In this fight for the GOP's base, Bob Dole has today become an unlikely character. Dole wrote a letter to Rush Limbaugh yesterday, defending McCain's conservative credentials, listing the reason why the base can accept him, and concluding by comparing the Senator to Jesse Helms. In response, Romney sought to appeal to the distrust many GOP activists feel for the 1996 presidential candidate, not only a loser who never really caught fire against Bill Clinton, but also someone many Republicans view as too much of a compromiser. Romney said, Dole is "probably the last person I would have wanted write a letter for me."

McCain immediately seized on the comment to fight back: "I was very sad and disappointed to see that kind of comment about a person who was an American war hero, built our party, served our party so well for so long -- years where Governor Romney was claiming he didn't want to go back to Reagan-Bush years." This echoes a last-minute TV ad that McCain just started airing using many of Romney's past quotes from Massachusetts in which Romney distances himself from the Reagan legacy.

On the Democratic side, the day's strange story comes to us from a San Fransisco Chronicle article detailing Mayor Gavin Newsom's allegation (confirmed by former Mayor Brown and San Fransisco insiders) that Obama refused to have his picture taken with Newsom in 2004, supposedly worried about being portrayed as too pro-gay. This was the time Newsom had decided to grant marriage licenses to gay couples, attracting the entire country's attention. Newsom had already declared earlier this year, "One of the three Democrats you mentioned as presidential candidates, as God is my witness, will not be photographed with me, will not be in the same room with me." Newsom endorsed Clinton a few months ago, and he denies that this snub was due to it.

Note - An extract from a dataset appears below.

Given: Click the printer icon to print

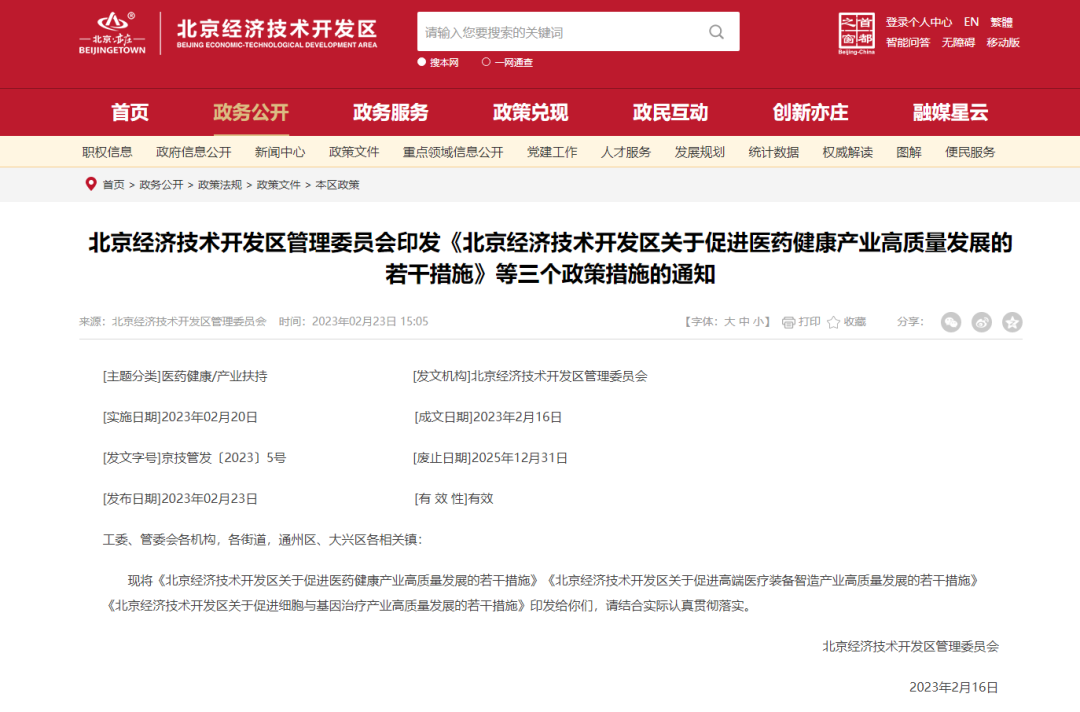Looking at the screenshot, I should (788, 322).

The Obama campaign is pushing back on this story, citing Obama's record of support for gay rights. But this is not the kind of article his campaign wants to get in the morning of the election in San Fransisco, where Newsom is still popular and where a lot of voters could be offended by the story.

Finally, Insider Advantage released its final GA and AL numbers this morning, showing a Democratic tie in Alabama and a Huckabee surge in Alabama and Georgia, with the latter being a key battleground. Romney would infinitely prefer Huckabee to win Georgia than McCain, for there are 33 winner take all statewide delegates at stake there and Romney needs to prevent McCain from amassing too large a lead.

3 Comments:

  • Dobson, the lunatic that promotes beating your children, criticizes McCain for using profanity? I teach my children profanity and never beat them. They're the best behaved kids anywhere. Maybe I should write parenting books, filled with profanity for the little ones. I find that my kids, having the knowledge of and the correct use of profanity,never need to use them unless absolutely neccessary. I'd much rather have them use harsh verbal attacks than resort to violence like a Dobson would.

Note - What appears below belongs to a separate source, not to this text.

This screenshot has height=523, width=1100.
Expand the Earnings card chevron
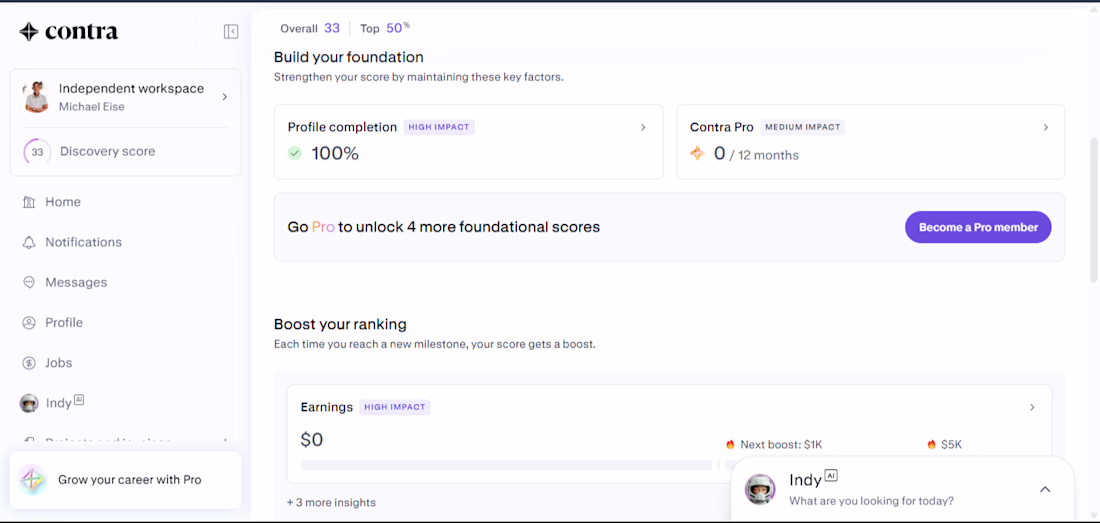click(1032, 408)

    By Anonymous Anonymous, At 05 February, 2008 14:59  

  • That would explain Dobson's support of angel-lips Cheney.

    By Anonymous Anonymous, At 05 February, 2008 17:32  

  • Dobson, Limbaugh, Coulter, and the rest of the gang just hate being irrelevant. Meanwhile, I have no problem with their voices fading into the night. May they take Franken, Olbermann, and Sharpton with them. Maybe that way grownups can finally sit down and discuss this country's problems without fear of the idiot backlash.